Participation générale à l’effort de sobriété : exposé des motifs

2022 10 Ecran pub - Post Facebook et Twitter (1)

Interdiction temporaire de l’usage énergétique à des fins publicitaires sur les dispositifs d’affichage dans l’espace public, dans les réseaux de transports en commun et dans les vitrines et façades commerciales et d’activités économiques

EXPOSÉ DES MOTIFS

La crise énergétique que nous traversons, succédant à une crise sanitaire aux impacts majeurs, nous rappelle encore une fois à repenser notre modèle économique et sociétal fondé sur une croissance éternelle et une énergie bon marché.  Le prix du mégawattheure (MWh) a été multiplié par 12 en un an, entre août 2021 et août 2022. Cette tendance s’est par ailleurs accentuée en raison de la guerre en Ukraine, des phénomènes de spéculation sur le marché international de l’énergie ainsi que des lacunes du gouvernement qui n’a pas su anticiper l’obsolescence du parc nucléaire et organiser l’indispensable transition vers les énergies renouvelables. Ainsi, nous devons nous préparer à faire des choix difficiles.

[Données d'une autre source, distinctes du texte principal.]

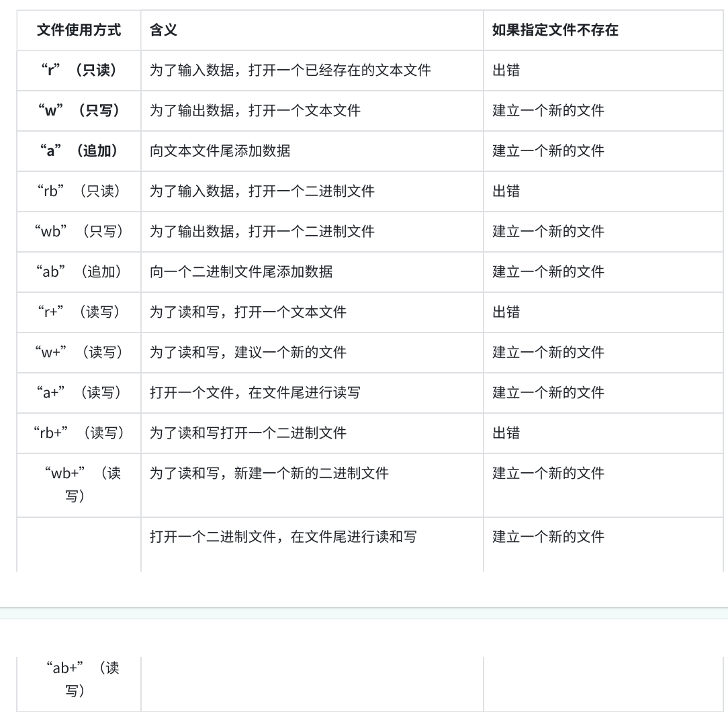Click the description 向文本文件尾添加数据
Viewport: 728px width, 712px height.
(x=220, y=151)
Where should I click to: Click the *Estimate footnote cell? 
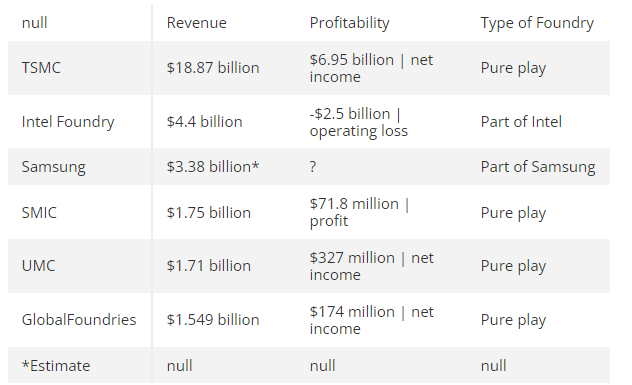click(x=56, y=366)
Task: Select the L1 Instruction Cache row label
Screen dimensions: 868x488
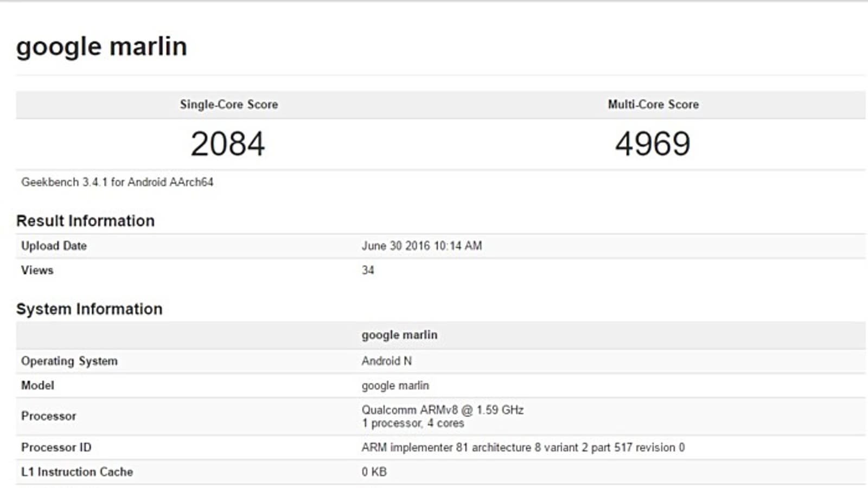Action: (x=77, y=472)
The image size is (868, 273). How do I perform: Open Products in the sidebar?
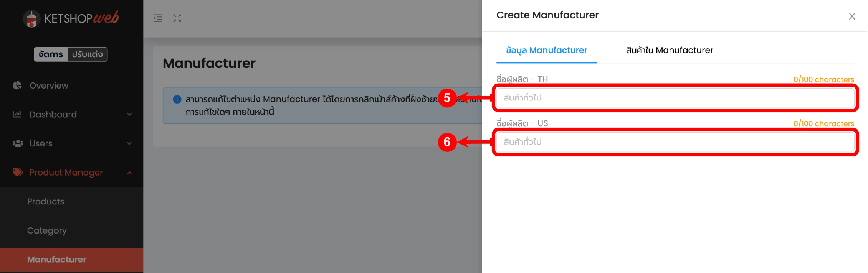coord(46,201)

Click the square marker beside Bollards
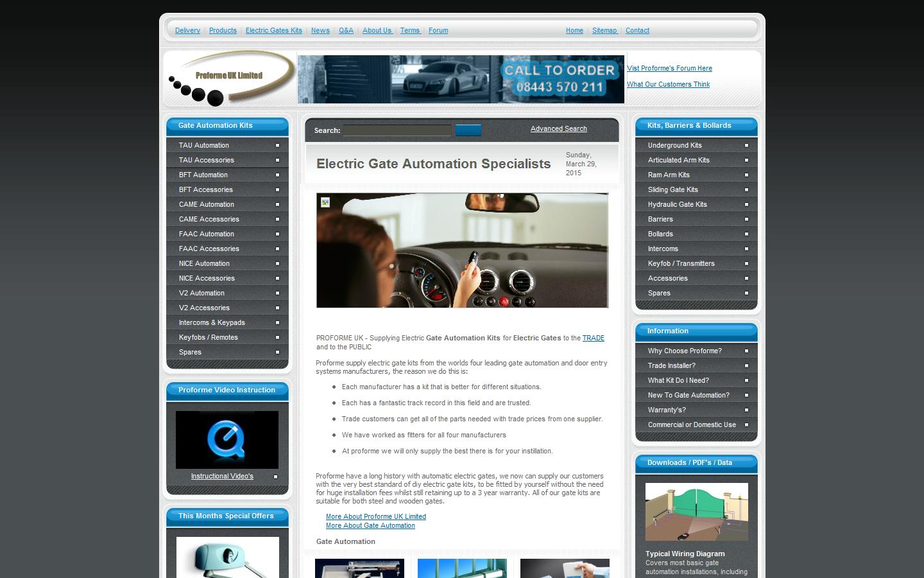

Face à cette crise sans précédent et au risque de pénurie, la Ville de Paris s’engage à travers le plan de sobriété énergétique présenté à ce Conseil de Paris d’octobre 2022. À l’instar des objectifs nationaux, la Ville de Paris s’engage à réduire de 10% sa consommation énergétique en un an : un effort considérable mais nécessaire, qui nous permettra d’accélérer la transition écologique de notre territoire. Dans ce cadre, elle a notamment réduit l’éclairage ornemental du patrimoine municipal.

Parmi les mesures nécessaires de ce plan de sobriété énergétique, nous pouvons ajouter toutefois à travers cette délibération des objectifs en matière d’économies d’énergies sur les dispositifs publicitaires lumineux ou numériques, très énergivores, qui ont pignon sur (et sous) rue dans la capitale.

Gaspillage énergétique et impact environnemental des dispositifs publicitaires

Les panneaux publicitaires lumineux, éclairés par projection ou numériques constituent dans une certaine mesure un gaspillage énergétique à questionner. Cela est par ailleurs de moins en moins tolérée par les Parisiennes et les Parisiens à l’heure où le Gouvernement leur demande des efforts individuels afin de limiter leur consommation d’électricité et où l’augmentation des tarifs va plonger davantage de foyers modestes dans la précarité énergétique.

Les écrans numériques déployés massivement dans les vitrines, les gares et le métro parisiens sont des dispositifs particulièrement énergivores. Un panneau numérique de deux mètres carrés (2m2) consomme au minimum 2000 KWh par an, soit l’équivalent de la consommation annuelle d’un ménage avec un enfant. En 2019, le Réseau de Transport Electrique (RTE) qualifiait ces dispositifs publicitaires numériques de “superflus” et “non prioritaires” et recommandait de les éteindre lors des pics de consommation hivernaux. Dans le rapport Futurs énergétiques 2050 présenté en février 2022, RTE qualifiait la disparition progressive des écrans publicitaires de gisement d’économie d’énergie nécessaire afin d‘atteindre la neutralité carbone en 2050.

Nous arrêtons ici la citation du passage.